ТЕКСТ ДЛЯ ЧТЕНИЯ:
⁂

Платон диалектически показал, как всякая несовершенная форма обязательно переходит в другую такую же несовершенную форму, и притом переходит и с исторической, и с логической необходимостью. Эту необходимость он, правда, демонстрировал при помощи трудно понимаемых арифметических операций (R. Р. VIII 546 с–d), которые мы здесь не будем анализировать[10]. Необходимость этого понимается у Платона также и без идеи судьбы (VIII 546 а). Несколько меньше Платон критикует аристократию, но она для него не столько государственная форма, сколько правление добрых, хороших и лучших людей (R. Р. VIII 545 а). Но больше всего попадает от Платона тирании. В какие бы тела душа ни переселялась, тиран для него все равно – наихудшее перевоплощение (Phaedr. 248 d – е); а после загробного суда он даже и вообще не подлежит никакому дальнейшему перевоплощению, но остается в Аиде и терпит наказание без конца (R. Р. Х 615 d–616 b). Перед такой глубочайшей критикой традиционных общественно-политических систем у Платона мы не можем не преклоняться.
Широкий социально-исторический охват и стремление сохранить в своих теориях все наилучшее, что было в истории, соединялось у Платона еще и с 6) огромной убежденностьюв том, что все эти его небывалые идеалы можно и нужно осуществить немедленно, сейчас же, сию минуту и притом во всей полноте. А поскольку такого рода утопизм проводился Платоном на уровне высокой честности, благородства и своего всеобщего благожелательства, постольку делается понятным, как же был Платон в конце концов неудачлив во всех своих попытках осуществить свой объективный идеализм; он чувствовал свою неуместность для всех режимов вообще, и все эти режимы сами также подвергали его гонению.

⁂

ЗАДАНИЯ ДЛЯ ВЫПОЛНЕНИЯ:
1 - Переведите на английский язык следующее предложение из текста о Платоне: «Перед такой глубочайшей критикой традиционных общественно-политических систем у Платона мы не можем не преклоняться».
2 - Приведите без изменений фрагмент текста о Платоне между словами «Широкий социально-исторический охват» и «подвергали его гонению.», включая эти слова.
3 - Продолжите текст о Платоне, начиная после его последнего предложения.
Приведенный далее материал взят из другого источника.

ИСХОДНЫЕ ДАННЫЕ:
⁂

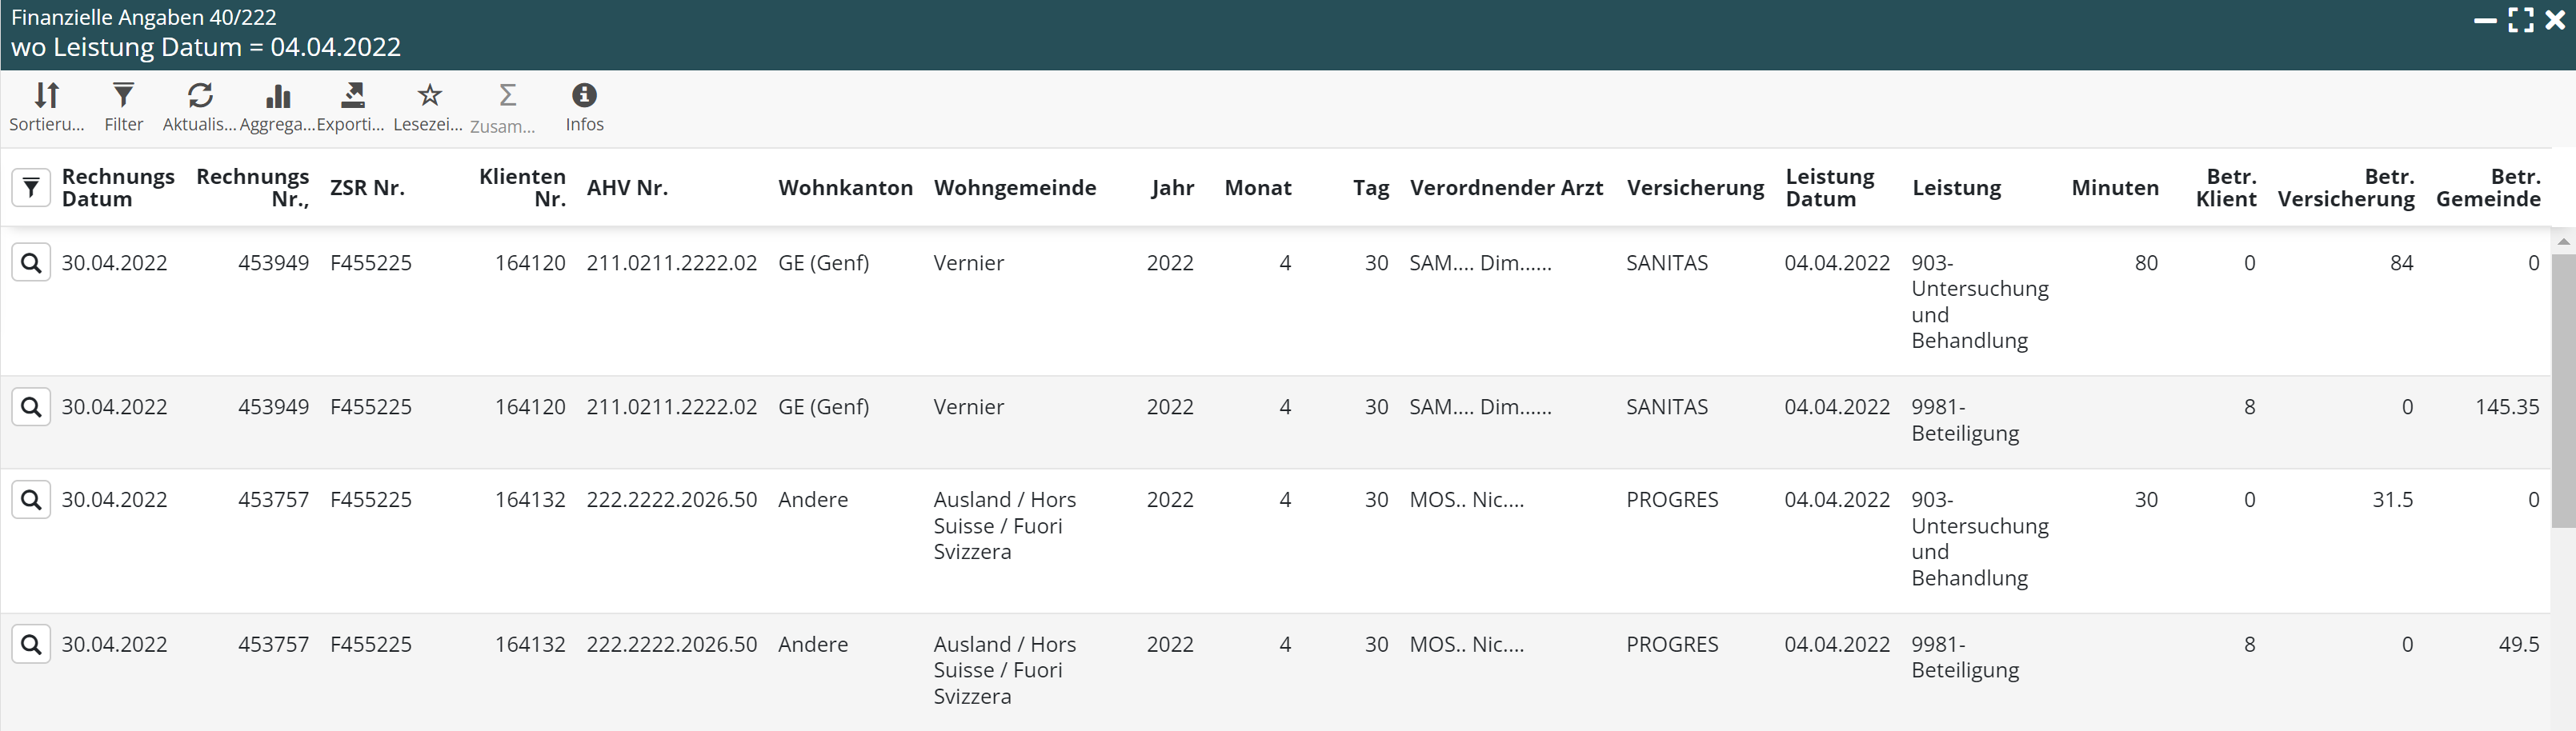Click the Zusammenfassung sigma icon
Viewport: 2576px width, 731px height.
(x=507, y=96)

⁂

ОТВЕТЫ К ЗАДАНИЯМ:
1 - We cannot help but bow before such a profound critique of traditional socio-political systems in Plato.

2 -
Широкий социально-исторический охват и стремление сохранить в своих теориях все наилучшее, что было в истории, соединялось у Платона еще и с 6) огромной убежденностьюв том, что все эти его небывалые идеалы можно и нужно осуществить немедленно, сейчас же, сию минуту и притом во всей полноте. А поскольку такого рода утопизм проводился Платоном на уровне высокой честности, благородства и своего всеобщего благожелательства, постольку делается понятным, как же был Платон в конце концов неудачлив во всех своих попытках осуществить свой объективный идеализм; он чувствовал свою неуместность для всех режимов вообще, и все эти режимы сами также подвергали его гонению.

3 -
Можно сколько угодно сожалеть о нежизненности утопических идеалов Платона, можно и нужно считать эти идеалы реставрационными; можно и нужно с высоты логики XX столетия находить у Платона социально-исторические противоречия, часто совмещающие несовместимое. Однако невозможно не преклониться перед этой неподкупной честностью, перед этими самоотверженными попытками переделать и преобразовать современное человечество, перед этим реформаторским энтузиазмом, этой революционной настроенностью в искании выхода из всех тогдашних язв погибавшего в судорогах классического рабовладельческого полиса. Тут перед нами рисуется большой человек, радикализм и гуманистический энтузиазм которого часто заставляет забывать о допущенных им даже весьма больших ошибках. Можно сказать, что и сам Платон при всем своем оптимизме в конце концов все же пришел к осознанию своей социально-политической и философской безысходности.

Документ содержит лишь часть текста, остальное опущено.